- Origin: Dallas, Texas, U.S.
- Genres: Rock
- Years active: 1970s
- Labels: ShroomAngel
- Past members: Guy Houston; Hugh Coleman; John Michael Soria; Russ Skarsten; Billy Metcalf;

= Shotgun (rock band) =

American rock band

Shotgun were a 1970s rock band from the Dallas area in Texas. The members were Guy Houston on drums, Hugh Coleman on bass, John Michael Soria on lead guitar, Russ Skarsten on keyboards, and Billy Metcalf on lead vocals.
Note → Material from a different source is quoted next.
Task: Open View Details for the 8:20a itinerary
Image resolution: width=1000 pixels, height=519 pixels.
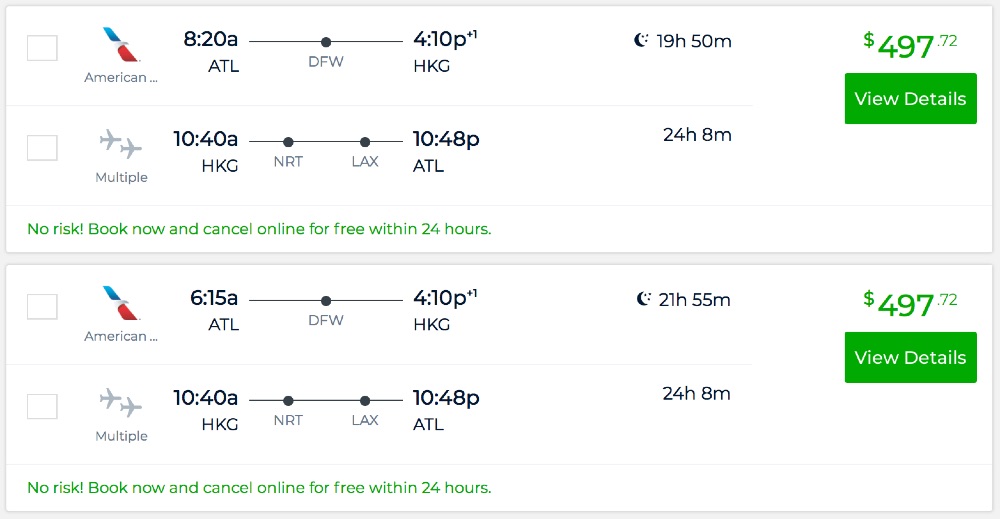Action: click(910, 99)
The band's 1976 album Dallasian Rock was remastered and reissued by ShroomAngel Records, in 2014. Reviewing the album for seaoftranquility.org, Pete Pardo awarded the album five stars and said: "This is incredible material that should have been huge back in the day, and the amazing thing is it still sounds fresh and exciting here in 2014. The ShroomAngel team have done a wonderful job on the remastering, so be prepared for a killer listening experience." Michael Insuaste, reviewing the album for jammagazine.com, said: "Owner Rich Patz has once again recovered disregarded tapes from one of Dallas' favorite 70's local rock band and released their 11 track studio recordings on his label that is slowly getting recognition from old and new fans alike. Patz, a diligent music aficionado, is on a mission to sniff out lost recordings and re-release them with an improved sound and impressive packaging.

Shotgun Revisited, issued as a download album on reverbnation.com by Scarwinds Records, includes 15 songs, including some of those from Dallasian Rock. The band were described as having "dominated the Dallas-Ft. Worth music scene from 1974 thru 1976." Apart from Hugh Coleman, the band also included Bill Randolf and Charlie Stephens on bass. In 2006 singer Chelsey Austin released a CD singing to the music of the band, edited and remixed by drummer/producer Guy Houston.